El Concello de Vigo reforma el muro de cierre del pazo da Raposeira por su peligrosidad para camiones y peatones
VIGO
Retranqueará el paramento de la antigua edificación que fue objeto de negociación con la construcción de Alcampo
25 abr 2026 . Actualizado a las 05:00 h.Los desprendimientos de piedras del muro del pazo de A Raposeira eran una amenaza constante para peatones y conductores. El cierre de cantería se inclinaba y caía. Configuraba una curva cerrada creando un punto ciego en un cruce para el intenso tráfico pesado y para los peatones que tienen que caminar por las cunetas alrededor de la finca municipal. «Esto es peligrosísimo», asegura Mónica García, empleada en la fundación laboral. Para los trabajadores de la fundación, tomarse un café supone un riesgo diario. «Temos que camiñar todos os días hasta Alcampo para traernos el desayuno», apostilla Salomé Álvarez.
En el recodo, los camiones de la empresa de embalajes Procsa tienen que ceder el paso porque la entrada de la compañía de embalajes, situada junto a la procesadora Alfrío, está justo en la curva y si no observan bien si puede haber un choque.
Vecinos y trabajadores de la zona como Teresa Romero, hija del que fue alcalde de barrio de Sárdoma-Moledo, habían denunciado hace dos años la peligrosidad de este punto a la hora de transitar. Ahora, el Concello de Vigo ha tomado cartas en el asunto y ha demolido treinta metros de muro justo en la curva cerrada del jardín del pazo. Las piedras se amontonan ya en cinco montículos que ocupan unos 60 metros de jardín.
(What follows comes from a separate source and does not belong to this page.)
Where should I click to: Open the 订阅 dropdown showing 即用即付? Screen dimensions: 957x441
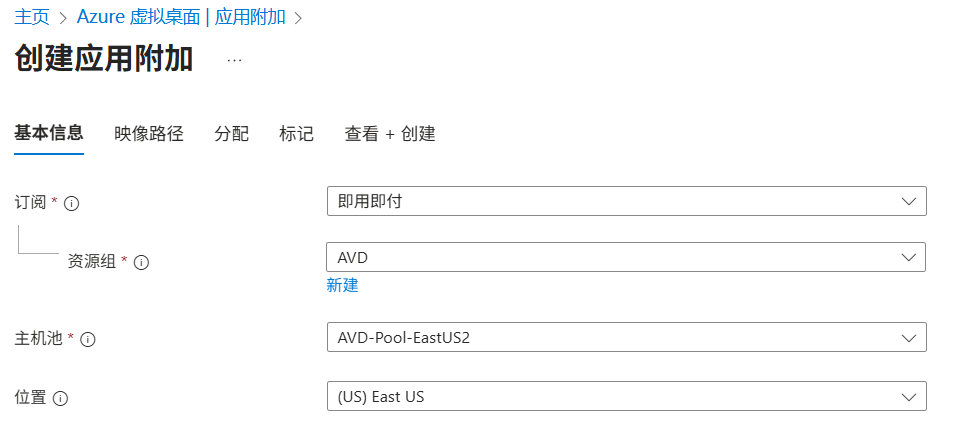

La idea es retranquearlo unos dos metros de distancia del perímetro actual para deambular y que haya más seguridad y evitar siniestros.
Con este derribo, la visión de la carretera va mejorando. «Ahora, tras tirar el muro, se ven los vehículos que vienen de frente», atestigua Lidia Prada, que trabaja en la empresa de cuadros eléctricos Kubic, de donde entran y salen los camiones con relativa frecuencia.